Back-to-back-to-back: R.I. Chiropractic enters third generation of care


This Father’s Day will be a significant one for Dr. Joseph Lancellotti of R.I. Chiropractic Pain Control Clinic in Johnston.

Lancellotti will celebrate his regular traditions with his kids, such as playing golf in the morning and cherishing their time together. However, this year is different, as Lancellotti is welcoming his son, Dr. Josh Lancellotti, and his fiancée, Dr. Julie Lockwood, into the practice at 1524 Atwood Ave.

Dr. Joe, as he is affectionately known, said it is a “very, very heartwarming experience” to be able to continue the business into its third generation. His father began the practice in the early ’50s, and he said he would be proud to know that his grandson will carry on the family legacy.

“To be a good chiropractor, you’ve got to think mechanically because we deal with the biomechanics of the body and the function of the spine.

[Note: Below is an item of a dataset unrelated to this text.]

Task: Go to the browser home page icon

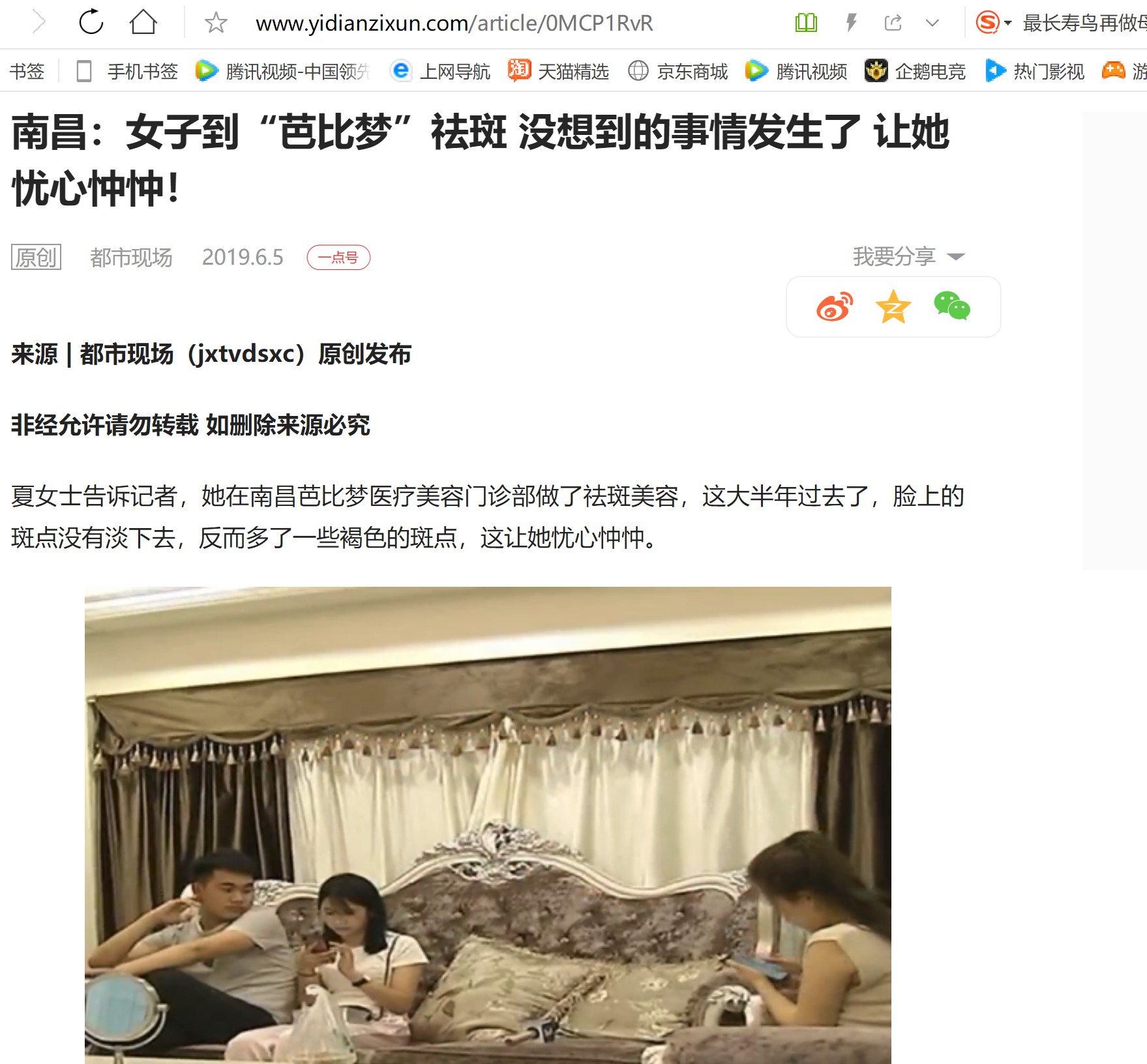Action: tap(143, 22)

So it’s good to have that kind of mindset and Julie and Josh have that mindset as well,” Dr. Joe said. “That’s something he gave to me – analyzing and taking apart and putting back together, whether it was an invention he had or the human body.”

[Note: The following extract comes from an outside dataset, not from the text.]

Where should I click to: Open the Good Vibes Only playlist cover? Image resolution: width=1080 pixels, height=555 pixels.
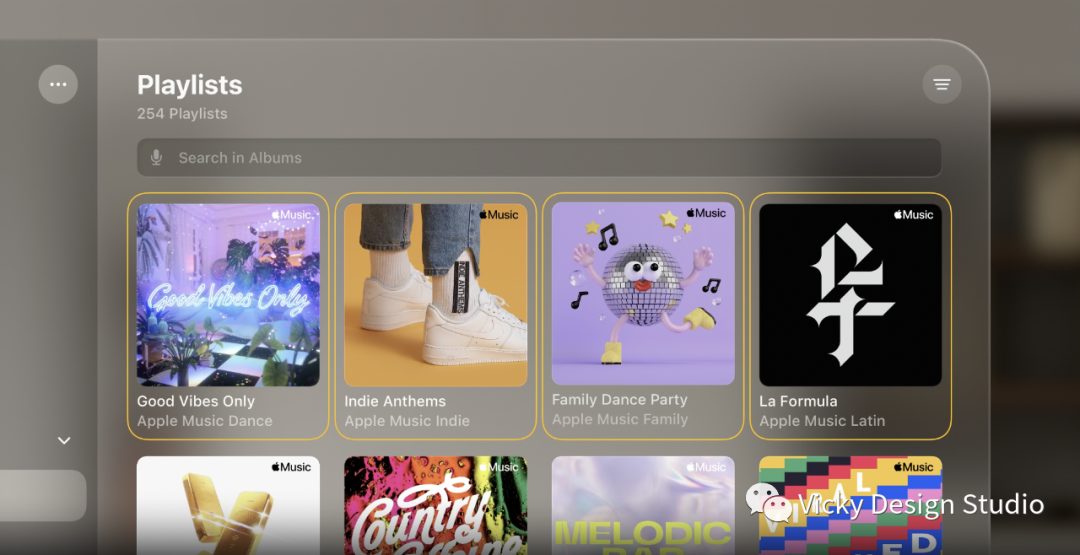[228, 295]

Dr. Josh said it is a surreal experience. He told the Sun Rise over the phone Monday that he never would have imagined 10 years ago the prospect of being able to start a new job alongside his fiancée. Dr. Josh and Dr. Lockwood both graduated from the University of Bridgeport College of Chiropractic. Dr. Lockwood was valedictorian of her class, while Dr. Josh earned cum laude honors.

They will have several mentors at their disposal, too. Dr. Joe’s sister and partner, Dr. Michele Lancellotti, operates out of the East Providence and Central Falls offices. Dr. Joe said that his brother and a couple of cousins also went to chiropractic school.

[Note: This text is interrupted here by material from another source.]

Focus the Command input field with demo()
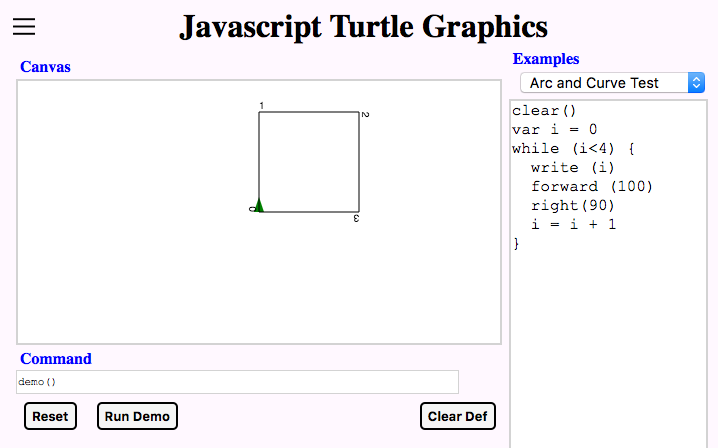The image size is (718, 448). 237,382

“I really just want to learn from him and how balances life and work, how he’s able to come in ready to help people every day,” Dr. Josh said. “We all have those days where we’re not 100 percent motivated or focused, but you have to be able to give all that time and energy to the patients.”

Dr. Lockwood was especially delighted to have a female mentor in Dr. Michele. She said it’s a male-dominated field, and she has never had a resource like Dr. Michele in her previous jobs in Connecticut and New Jersey.

“It’s exciting,” Dr. Lockwood said. “And I know that I can speak for Josh that he’s very excited to work with his dad, to work as part of this company, of this practice that his grandpa built. We both feel very lucky and honored to be able to work with them in an office that’s so respected throughout the community and that’s had such a great name for so long.”

Dr. Joe’s father – the one who started it all – was “old school” and tough, but fair and had a certain way of going about his business. He attended the National College of Chiropractic in Lombard, Illinois, after returning from World War II.

When he started out, he would see patients during the day and work nights at the Narragansett Brewery. Now, Dr. Josh and Dr. Lockwood look to bring that same work ethic and energy to the family business. Dr. Joe said he is thrilled to see what new information and techniques the two of them can bring to the practice as well.

“I’m so happy,” Dr. Joe said. “I can’t tell you how happy I am, and proud of him and his accomplishments and Julie’s accomplishments. It’s nice to know what I’ve been working on for 37 years and the relationships I’ve built with patients will continue for the future and for another generation and a whole new set of patients will get excellent care.”

Dr. Joe said he has a few pieces of advice for his son and Dr. Lockwood as they embark on R.I. Chiropractic’s third generation of care. He encouraged them to attend seminars and continue to learn new techniques. He said his father knew five or six techniques, while he knows four.

His father never stopped thinking and creating, and he even had a few patents to show for it. He made a T-shaped instrument to work on patients’ backs, and even invented a body and foot massager made of golf balls called the Stroker.

His father passed away in 2005, but his memory remains strong in the relics and photographs around Dr. Joe’s office.

“He developed a tremendous reputation as a fantastic chiropractor, known throughout the country and New England,” Dr. Joe said of his father. “He was really, really good. Very energetic, firm believer.”

Dr. Joe also said that the two newest members of the team always have to remember to put the patients first as well. His dad operated the same way.

“Treat your patients with respect and honor them,” Dr. Joe said. “You’re there for them, to help them out. That’s very important. You don’t want to lose sight of that – to be open and honest, to be available. Even if it’s lunchtime, people walk in and I treat them. I might be having lunch, [I’ll say], ‘Come on in. Don’t come back again, get on the table.’ My dad was like that.”